If we don't want to wait, or not want that the prices decrease, we may destroy a part of the actual production till the remaining production decrease to the level aforesaid, and in the same time, stop all new production.

Make your choice !

Patient renter this unemployment figures you cite do not include WPA and CCC jobs. However comparative figures include all military draftees and labor camp workers in Germany as employed. Put behind barbed wire and forced to make bombs by Hitler Employed. Volunteer to build out Yosemite National Park by FDR? Even though you get paid? Unemployed. Anti-New Deal much? Well I think so.

Inspired by Dean I did an analysis of the spending called out by the Dispatch at Angry Bear. Between Head Start, 'wellness', and teacher skill training I could not get the total above .4% of the total package.

obviously there is a vast amount of idle labor right now, but is there really a large amount of idle capital too?

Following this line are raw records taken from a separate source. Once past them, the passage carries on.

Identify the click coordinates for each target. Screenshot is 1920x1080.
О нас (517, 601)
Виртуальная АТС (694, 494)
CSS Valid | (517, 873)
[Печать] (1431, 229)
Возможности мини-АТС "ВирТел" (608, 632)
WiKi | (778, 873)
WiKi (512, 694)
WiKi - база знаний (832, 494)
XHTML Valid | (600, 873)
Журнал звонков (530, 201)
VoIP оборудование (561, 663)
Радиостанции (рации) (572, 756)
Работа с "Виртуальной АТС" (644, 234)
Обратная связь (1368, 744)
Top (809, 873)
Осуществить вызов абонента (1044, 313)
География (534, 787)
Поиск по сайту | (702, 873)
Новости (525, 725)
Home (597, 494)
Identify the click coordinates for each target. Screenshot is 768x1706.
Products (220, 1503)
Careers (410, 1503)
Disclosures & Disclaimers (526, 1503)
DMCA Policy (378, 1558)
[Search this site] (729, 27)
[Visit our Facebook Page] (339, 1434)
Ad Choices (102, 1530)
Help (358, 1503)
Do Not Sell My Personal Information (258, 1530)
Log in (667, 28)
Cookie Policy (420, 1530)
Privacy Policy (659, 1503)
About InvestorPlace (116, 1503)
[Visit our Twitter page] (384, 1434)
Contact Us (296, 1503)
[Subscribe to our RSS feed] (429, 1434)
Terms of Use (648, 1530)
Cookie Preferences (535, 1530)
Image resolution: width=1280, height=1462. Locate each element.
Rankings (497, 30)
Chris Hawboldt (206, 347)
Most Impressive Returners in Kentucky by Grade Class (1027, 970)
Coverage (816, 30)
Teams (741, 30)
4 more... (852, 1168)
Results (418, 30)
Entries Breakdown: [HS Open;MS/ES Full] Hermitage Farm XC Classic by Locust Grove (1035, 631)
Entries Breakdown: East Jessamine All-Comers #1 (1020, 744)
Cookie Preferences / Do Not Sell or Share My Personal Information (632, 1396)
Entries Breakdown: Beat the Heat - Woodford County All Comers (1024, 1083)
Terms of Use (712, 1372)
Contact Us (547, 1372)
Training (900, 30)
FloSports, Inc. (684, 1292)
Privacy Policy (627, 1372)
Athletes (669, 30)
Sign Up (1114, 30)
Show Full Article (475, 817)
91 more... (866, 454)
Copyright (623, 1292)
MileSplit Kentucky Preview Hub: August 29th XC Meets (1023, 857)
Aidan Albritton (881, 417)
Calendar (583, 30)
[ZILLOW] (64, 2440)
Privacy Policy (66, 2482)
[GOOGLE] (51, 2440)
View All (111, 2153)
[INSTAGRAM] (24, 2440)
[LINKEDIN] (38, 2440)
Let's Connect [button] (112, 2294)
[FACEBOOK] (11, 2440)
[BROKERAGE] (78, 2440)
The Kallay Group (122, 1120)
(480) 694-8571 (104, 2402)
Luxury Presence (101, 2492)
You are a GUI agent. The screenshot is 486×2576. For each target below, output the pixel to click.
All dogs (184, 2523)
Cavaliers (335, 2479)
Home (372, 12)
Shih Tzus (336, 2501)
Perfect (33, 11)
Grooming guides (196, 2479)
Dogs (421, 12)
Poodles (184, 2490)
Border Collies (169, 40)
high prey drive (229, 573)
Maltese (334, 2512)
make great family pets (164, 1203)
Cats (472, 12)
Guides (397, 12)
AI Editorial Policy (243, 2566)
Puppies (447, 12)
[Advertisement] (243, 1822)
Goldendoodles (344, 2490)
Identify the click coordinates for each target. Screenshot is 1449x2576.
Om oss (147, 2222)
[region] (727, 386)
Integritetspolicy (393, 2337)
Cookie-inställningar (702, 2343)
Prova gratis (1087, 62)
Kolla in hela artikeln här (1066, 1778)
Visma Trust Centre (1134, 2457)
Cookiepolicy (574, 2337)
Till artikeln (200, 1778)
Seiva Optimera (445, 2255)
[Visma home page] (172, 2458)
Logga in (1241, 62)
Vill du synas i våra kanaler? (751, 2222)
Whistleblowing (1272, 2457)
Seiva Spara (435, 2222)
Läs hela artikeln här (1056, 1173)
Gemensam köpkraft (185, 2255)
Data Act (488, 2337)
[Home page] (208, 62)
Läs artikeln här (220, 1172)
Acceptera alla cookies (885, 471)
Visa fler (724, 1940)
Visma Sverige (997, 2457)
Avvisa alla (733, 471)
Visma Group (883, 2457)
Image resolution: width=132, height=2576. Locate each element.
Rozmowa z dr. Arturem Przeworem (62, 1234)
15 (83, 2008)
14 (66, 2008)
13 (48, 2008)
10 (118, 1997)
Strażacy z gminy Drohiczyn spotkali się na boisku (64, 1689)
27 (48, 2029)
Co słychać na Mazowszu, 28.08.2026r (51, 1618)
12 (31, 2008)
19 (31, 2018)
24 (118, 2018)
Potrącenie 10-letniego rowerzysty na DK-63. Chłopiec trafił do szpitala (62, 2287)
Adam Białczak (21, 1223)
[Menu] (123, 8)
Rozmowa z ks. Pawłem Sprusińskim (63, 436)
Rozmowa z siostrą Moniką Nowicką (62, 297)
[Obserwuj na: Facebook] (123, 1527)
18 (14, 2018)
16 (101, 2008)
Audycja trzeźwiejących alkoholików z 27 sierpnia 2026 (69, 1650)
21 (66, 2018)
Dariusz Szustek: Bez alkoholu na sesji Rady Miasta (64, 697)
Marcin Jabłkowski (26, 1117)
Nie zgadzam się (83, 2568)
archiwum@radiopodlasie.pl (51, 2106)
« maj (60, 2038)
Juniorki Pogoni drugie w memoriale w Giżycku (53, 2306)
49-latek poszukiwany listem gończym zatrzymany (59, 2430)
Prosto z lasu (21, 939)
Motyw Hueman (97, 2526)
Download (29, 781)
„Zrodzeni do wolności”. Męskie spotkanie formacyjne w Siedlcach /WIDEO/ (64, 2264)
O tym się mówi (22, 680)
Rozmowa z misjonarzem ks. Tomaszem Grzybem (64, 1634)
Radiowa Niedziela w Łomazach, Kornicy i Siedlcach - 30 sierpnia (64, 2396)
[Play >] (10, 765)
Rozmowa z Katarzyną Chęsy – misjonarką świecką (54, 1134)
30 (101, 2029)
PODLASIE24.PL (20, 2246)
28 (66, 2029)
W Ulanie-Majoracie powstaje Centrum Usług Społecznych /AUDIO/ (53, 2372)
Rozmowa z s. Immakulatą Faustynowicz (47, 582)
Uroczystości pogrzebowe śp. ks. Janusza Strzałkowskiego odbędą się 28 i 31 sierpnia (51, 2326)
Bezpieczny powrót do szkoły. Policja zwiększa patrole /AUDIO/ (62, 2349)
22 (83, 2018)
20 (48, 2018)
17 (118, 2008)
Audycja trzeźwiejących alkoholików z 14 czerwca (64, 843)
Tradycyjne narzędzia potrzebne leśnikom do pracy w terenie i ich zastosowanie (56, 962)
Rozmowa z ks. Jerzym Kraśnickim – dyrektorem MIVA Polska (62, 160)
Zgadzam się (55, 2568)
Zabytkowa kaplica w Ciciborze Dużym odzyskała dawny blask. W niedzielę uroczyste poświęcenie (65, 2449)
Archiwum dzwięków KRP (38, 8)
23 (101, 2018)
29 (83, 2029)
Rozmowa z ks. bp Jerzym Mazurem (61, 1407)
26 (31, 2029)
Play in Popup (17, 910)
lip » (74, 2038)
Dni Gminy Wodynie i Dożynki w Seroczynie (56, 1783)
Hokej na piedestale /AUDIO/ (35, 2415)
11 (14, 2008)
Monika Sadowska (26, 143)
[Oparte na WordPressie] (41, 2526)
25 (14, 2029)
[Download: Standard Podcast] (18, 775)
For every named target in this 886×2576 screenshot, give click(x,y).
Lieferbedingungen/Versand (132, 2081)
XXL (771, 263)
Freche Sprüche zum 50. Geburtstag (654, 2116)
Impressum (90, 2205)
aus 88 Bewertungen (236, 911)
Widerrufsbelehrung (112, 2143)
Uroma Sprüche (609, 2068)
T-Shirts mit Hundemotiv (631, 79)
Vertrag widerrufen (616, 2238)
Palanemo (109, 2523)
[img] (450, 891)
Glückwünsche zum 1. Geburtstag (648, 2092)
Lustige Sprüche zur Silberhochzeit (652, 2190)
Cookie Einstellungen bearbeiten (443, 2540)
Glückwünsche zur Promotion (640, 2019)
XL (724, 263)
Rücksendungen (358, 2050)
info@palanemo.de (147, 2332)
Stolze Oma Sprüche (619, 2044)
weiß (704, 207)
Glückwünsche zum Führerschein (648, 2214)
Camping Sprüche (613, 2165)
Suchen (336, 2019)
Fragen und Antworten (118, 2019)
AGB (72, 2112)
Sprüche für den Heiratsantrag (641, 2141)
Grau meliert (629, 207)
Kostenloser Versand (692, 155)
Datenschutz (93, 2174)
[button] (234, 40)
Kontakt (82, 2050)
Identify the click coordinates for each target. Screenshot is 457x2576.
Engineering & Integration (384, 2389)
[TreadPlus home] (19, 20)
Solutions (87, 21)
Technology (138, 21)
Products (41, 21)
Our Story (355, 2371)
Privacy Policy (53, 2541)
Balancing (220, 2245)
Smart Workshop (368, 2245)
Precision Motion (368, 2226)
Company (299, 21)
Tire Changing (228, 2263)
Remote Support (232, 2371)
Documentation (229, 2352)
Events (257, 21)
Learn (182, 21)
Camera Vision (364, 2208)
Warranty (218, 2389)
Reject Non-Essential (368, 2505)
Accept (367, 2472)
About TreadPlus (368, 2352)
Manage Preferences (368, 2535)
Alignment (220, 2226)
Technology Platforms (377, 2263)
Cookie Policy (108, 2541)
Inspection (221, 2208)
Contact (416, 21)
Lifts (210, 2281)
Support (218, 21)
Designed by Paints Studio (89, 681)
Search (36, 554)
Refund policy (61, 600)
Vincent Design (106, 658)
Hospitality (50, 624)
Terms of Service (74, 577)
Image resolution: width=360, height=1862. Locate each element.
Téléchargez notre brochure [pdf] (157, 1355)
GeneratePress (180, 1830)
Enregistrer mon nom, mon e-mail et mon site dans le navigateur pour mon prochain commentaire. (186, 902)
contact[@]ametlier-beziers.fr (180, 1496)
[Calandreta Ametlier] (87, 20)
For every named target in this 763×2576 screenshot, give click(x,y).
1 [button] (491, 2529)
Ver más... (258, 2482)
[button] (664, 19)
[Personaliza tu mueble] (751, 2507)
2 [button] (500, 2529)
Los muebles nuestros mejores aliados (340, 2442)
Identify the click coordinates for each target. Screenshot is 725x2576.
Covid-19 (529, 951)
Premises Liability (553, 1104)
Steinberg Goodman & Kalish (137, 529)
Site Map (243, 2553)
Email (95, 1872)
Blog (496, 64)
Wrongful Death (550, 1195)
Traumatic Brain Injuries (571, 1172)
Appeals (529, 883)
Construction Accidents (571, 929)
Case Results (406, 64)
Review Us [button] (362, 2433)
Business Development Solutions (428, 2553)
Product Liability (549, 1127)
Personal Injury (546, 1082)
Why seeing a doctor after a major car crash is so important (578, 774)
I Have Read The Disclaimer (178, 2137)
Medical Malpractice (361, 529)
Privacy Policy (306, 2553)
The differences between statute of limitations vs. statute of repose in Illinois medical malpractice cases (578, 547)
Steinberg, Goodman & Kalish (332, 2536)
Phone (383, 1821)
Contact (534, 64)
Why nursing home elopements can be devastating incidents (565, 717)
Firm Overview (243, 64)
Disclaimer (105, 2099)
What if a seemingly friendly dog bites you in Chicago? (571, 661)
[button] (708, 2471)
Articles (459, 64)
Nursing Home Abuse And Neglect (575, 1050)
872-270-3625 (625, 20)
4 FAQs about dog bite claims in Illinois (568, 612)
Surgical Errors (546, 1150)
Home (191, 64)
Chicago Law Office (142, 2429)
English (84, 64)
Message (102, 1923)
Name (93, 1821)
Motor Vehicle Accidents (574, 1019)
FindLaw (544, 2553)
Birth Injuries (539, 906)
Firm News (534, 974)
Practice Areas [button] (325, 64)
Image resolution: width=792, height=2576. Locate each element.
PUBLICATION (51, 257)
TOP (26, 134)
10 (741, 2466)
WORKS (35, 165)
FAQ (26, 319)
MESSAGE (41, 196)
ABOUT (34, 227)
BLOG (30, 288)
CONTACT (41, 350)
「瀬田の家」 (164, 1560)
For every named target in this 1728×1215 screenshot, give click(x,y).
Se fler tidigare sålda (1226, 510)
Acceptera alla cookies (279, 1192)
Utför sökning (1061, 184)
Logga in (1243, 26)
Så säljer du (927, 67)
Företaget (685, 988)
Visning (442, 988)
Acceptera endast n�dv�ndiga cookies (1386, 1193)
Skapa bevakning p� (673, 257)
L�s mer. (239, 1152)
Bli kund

Where is it? this is a serious question, not sarcasm.

Dean,

The Dispatch has always been the mouthpiece of the Wolfe family. "Facts" and "quality reporting" are not their goal. It's the only daily in Columbus and has an openly conservative agenda.

Propaganda is its modus operandi - it's a very small-town mentality. The Wolfe family simply doesn't care about the nation's well-being.

Anti-New Deal much? Well I think so.

I haven't stated my opinion of the New Deal, but you're free to think whatever you want.

All I mentioned was that unemployment was still elevated straight up till WW2. The idea that the New Deal saved the day is certainly not without dispute.

Anti-New Deal much? Well I think so.

I haven't stated my opinion of the New Deal, but you're free to think whatever you want.

All I mentioned was that unemployment was still elevated straight up till WW2. Argue around it however you want.

Anti-New Deal much? Well I think so.

I haven't stated my opinion of the New Deal, but you're free to draw whatever assumptions work for you.

All I mentioned was that unemployment was still elevated straight up till WW2. Argue around it however you want.